Required work:
Your answer must be an exact copy of the records below, minus the pictures.

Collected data

-- -- --

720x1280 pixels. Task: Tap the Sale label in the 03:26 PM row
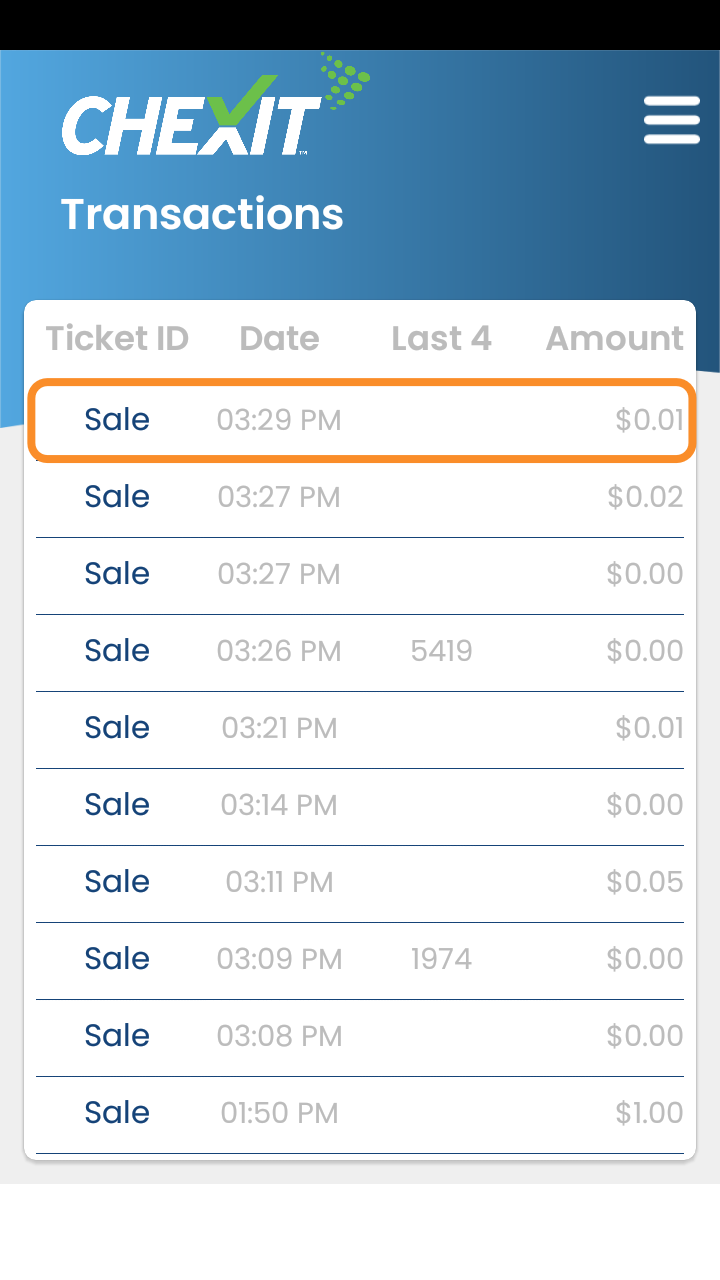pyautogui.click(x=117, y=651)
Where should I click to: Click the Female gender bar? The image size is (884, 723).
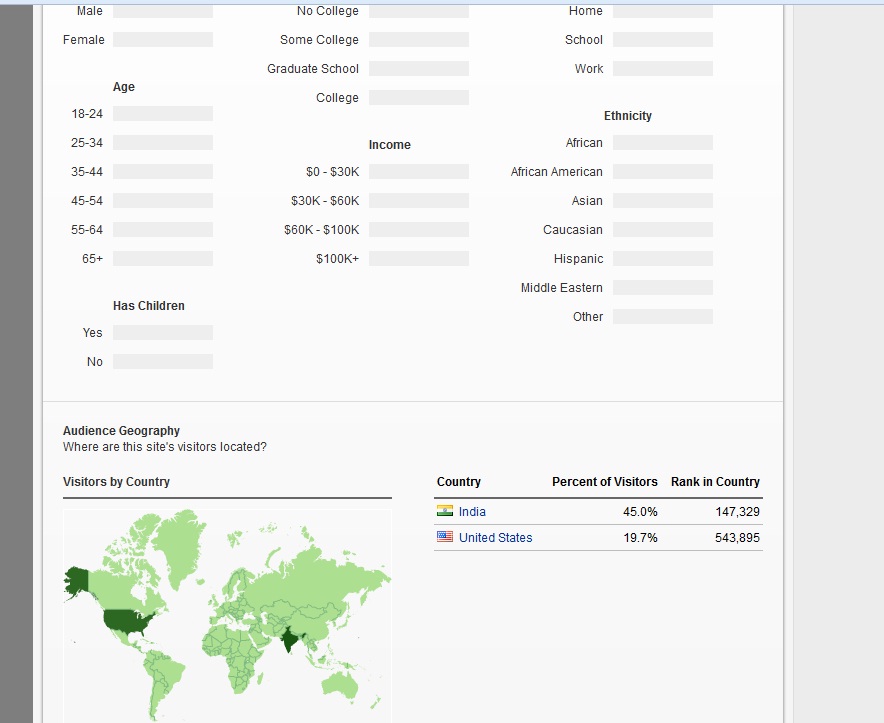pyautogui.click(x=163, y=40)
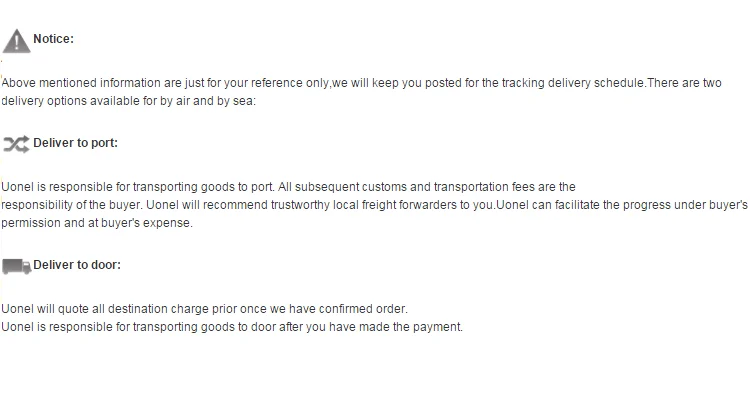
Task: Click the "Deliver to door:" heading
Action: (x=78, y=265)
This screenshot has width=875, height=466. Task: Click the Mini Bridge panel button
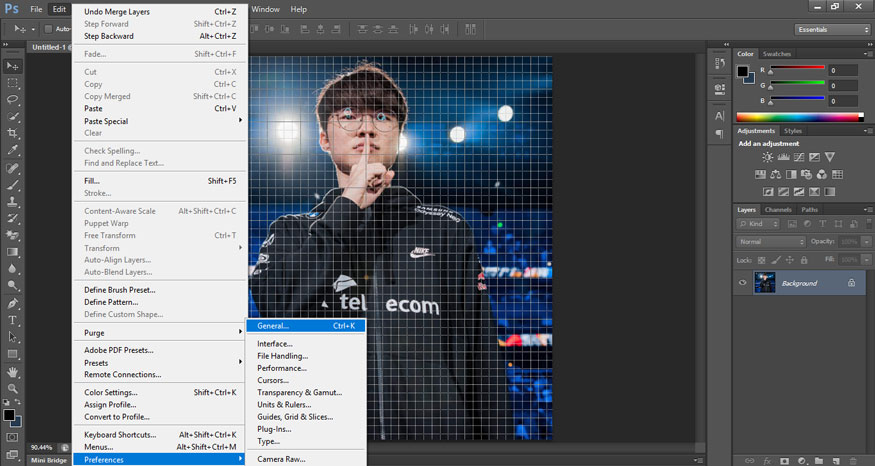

-- -- --

Exercise response:
720x1280 pixels. Task: Tap the Sale label in the 03:26 PM row
pyautogui.click(x=117, y=651)
Where should I click to: Click the Female gender bar? The image size is (884, 723).
pyautogui.click(x=163, y=40)
Task: Click the "Deliver to door:" heading
Action: (x=78, y=265)
This screenshot has width=875, height=466. Task: Click the Mini Bridge panel button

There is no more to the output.